8) Design Checklist and Footguns

• Constrain everything that matters: if a value affects an outcome outside the circuit, it must be constrained or it becomes a lever for cheating. Missing a constraint equals a vulnerability.
• Bind to domain and version: make the chain id, contract addresses, and a version tag part of public inputs. This prevents replay across apps and chains.
• Public input sanity: do not let the prover choose “constants” like the initial state root, fee policy, or verifier key hash. Those must be fixed by the application.
• Range and boolean checks: if you later cast a field element to a 64 bit int, prove it was within range. Constrain boolean flags to zero or one explicitly.
• Hash selection: choose ZK friendly hashes inside circuits and convert at boundaries if needed. Document the exact hash function and parameters.
• Trusted setup hygiene: if your SNARK needs it, run a multi party ceremony, publish transcripts, and prefer universal setups. Store verifying keys immutably or behind a timelocked governance process.
• Side channels: zero-knowledge hides witnesses, but implementations can still leak via logs or timing. Scrub debug output and avoid secret dependent branches in native code that feeds witnesses.
• Audit both halves: review the circuit and the host code that constructs witnesses. Many bugs live in witness assembly rather than the constraint system.

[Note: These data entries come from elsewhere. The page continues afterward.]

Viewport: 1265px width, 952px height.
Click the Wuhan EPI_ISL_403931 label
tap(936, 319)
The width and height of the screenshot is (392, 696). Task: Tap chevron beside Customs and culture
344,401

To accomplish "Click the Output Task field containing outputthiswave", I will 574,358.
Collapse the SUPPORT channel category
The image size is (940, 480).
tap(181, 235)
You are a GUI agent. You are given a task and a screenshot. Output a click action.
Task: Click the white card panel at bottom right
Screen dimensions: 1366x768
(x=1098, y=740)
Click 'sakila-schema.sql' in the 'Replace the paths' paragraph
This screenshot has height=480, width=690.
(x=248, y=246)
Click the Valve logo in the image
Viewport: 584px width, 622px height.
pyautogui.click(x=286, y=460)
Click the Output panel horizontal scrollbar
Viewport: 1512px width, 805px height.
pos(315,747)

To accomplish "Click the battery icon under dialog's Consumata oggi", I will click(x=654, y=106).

9) Verification Economics on Chain

Proof verification must fit your chain’s gas and calldata envelope. On the EVM, pairing friendly SNARKs are practical because precompiles accelerate pairings and multi scalar multiplications. STARK verification is heavier today; ecosystems mitigate this with specialized precompiles, verifying STARKs off chain and posting succinct attestations, or wrapping STARKs in small SNARKs.

• Aggregation and recursion: aggregate many proofs or verify a proof inside another proof to keep per transaction gas predictable. Rollups often aggregate user proofs off chain, then verify one object on L1.
• Calldata sizing: proof size matters because calldata costs accumulate. Favor schemes whose proofs fit comfortably within block limits when batching many users.
• Data availability: validity ensures correctness, not availability. If others need to reconstruct state, publish calldata, store blobs, or use a data availability committee with explicit trust assumptions.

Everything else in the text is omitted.